Hired guns take aim at target Tory seats
London Times, 25 September 2009

"President Obama spelled it out on his first morning in office. 'As of today lobbyists will be subject to stricter limits than in any period of history,' he said. An executive order put a two-year ban between working as a lobbyist and in his Administration, blocking the revolving door between the two worlds. In Westminster, successive governments have seen promises to clean up the muddy patch where politics meets business overrun by scandal. In 1994, the cash for questions affair rocked the Conservatives.

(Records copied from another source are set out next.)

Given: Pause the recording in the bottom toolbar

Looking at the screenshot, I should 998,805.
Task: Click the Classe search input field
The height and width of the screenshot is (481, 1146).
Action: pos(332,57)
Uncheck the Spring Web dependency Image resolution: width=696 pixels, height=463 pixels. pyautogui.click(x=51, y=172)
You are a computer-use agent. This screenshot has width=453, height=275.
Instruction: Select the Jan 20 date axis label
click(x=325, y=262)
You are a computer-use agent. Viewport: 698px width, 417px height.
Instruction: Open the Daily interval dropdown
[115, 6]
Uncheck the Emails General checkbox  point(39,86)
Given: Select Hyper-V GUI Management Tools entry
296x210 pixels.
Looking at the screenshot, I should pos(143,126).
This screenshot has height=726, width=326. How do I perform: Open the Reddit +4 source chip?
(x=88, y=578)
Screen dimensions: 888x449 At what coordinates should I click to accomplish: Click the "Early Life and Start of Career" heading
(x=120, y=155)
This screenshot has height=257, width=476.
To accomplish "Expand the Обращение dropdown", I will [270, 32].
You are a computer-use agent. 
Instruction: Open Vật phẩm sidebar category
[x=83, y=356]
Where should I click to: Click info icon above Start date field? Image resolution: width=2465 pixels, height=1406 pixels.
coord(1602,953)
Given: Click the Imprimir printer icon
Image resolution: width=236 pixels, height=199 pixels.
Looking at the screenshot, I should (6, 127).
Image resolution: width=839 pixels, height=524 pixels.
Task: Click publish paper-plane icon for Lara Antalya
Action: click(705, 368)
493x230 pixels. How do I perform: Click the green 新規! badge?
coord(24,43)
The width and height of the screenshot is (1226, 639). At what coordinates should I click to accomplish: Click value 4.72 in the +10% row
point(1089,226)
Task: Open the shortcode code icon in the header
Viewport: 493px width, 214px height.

The lobbyist Ian Greer was reported to have said that 'you need to rent an MP just like you rent a London taxi'. In 1997, Tony Blair said: 'One of the reasons we were elected was because people believed there was a need to clean up standards in public life and we will do that.' But political relationships with the lobbyists did not remain as pristine as Martin Bell’s white suits. By 1998, Derek Draper, a former adviser to Peter Mandelson and lobbyist, was boasting of friends in high places. 'There are 17 people who count ... To say that I am intimate with every one of them is the understatement of the century,' he told The Observer. His departure from lobbying did not stem calls for reform. But enforcing a code proved difficult. In his 2000 mayoral campaign, Ken Livingstone said: 'No lobbyists will be granted passes to the GLA headquarters, nor be allowed to meet with GLA staff.' Two months later, he was forced to back down and City Hall was soon inundated with practitioners. But a shift in power signifies a shift in alliances. Today, anyone with a working knowledge of the Conservatives is in demand. The Tories know the dangers and are backing greater transparency of lobbyists’ client lists. They have not, however, followed Mr Obama. The President’s order created a shortage of staff — his Administration has empty seats. The revolving door can hit back."